If you’re asked to calculate the number of stereoisomers a compound forms in the exam, you’ve got 2 choices: either do it the long way round and draw them all out until you’re convinced you’ve got them all, or you can follow this quick tip that will allow you to calculate it in 2 seconds flat.
Before I teach you the tip, we need to revise stereoisomers.
What are stereoisomers?
Stereoisomers are compounds that have the same structural formula but a different arrangement in space. In order to form stereoisomers, a compound needs to have a carbon-carbon double bond (and each carbon needs to have 2 different groups), a chiral centre (a carbon with 4 different groups), or both of these structures.
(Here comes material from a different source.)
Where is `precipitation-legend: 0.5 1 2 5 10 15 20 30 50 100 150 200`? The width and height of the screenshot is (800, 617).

Stereoisomers formed by compounds with a c=c are referred to as geometrical isomers (or E/Z isomers, or cis-trans isomers) and stereoisomers formed by compounds with a chiral carbon are optical isomers.
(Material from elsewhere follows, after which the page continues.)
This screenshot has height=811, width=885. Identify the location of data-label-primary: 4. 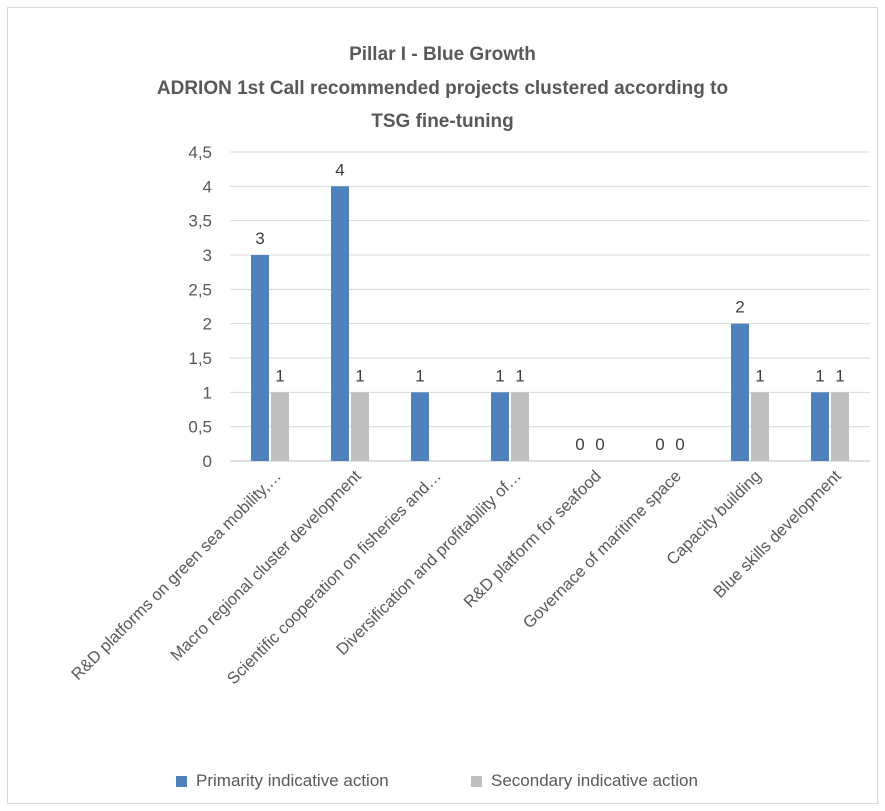
(340, 170).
Calculate the number of stereosiomers without drawing them all out
To quickly calculate the number of stereoisomers, you can use this formula:
The number of stereoisomers = 2ⁿ, where n is the number of c=c &/or chiral carbons.
For example, if you have a compound that has 3 c=c (where all of the double-bonded carbons 2 different groups each) n = 3. This means the compound will have 3 stereoisomers (2³ =8).
And if your compound has 1 chiral carbon and 1 c=c (each carbon has 2 different groups) n is 2, so the compound forms 4 stereoisomers.
This tip couldn’t be simpler, but as you can see, you need to make sure you’ve correctly worked out how many chiral carbons and relevant c=c you have. You’re likely to find it easier if you have the displayed formula, so if they’ve given you anything else (structural formula, skeletal formula 😱 etc.) it’s worth taking the time to draw our the displayed formula.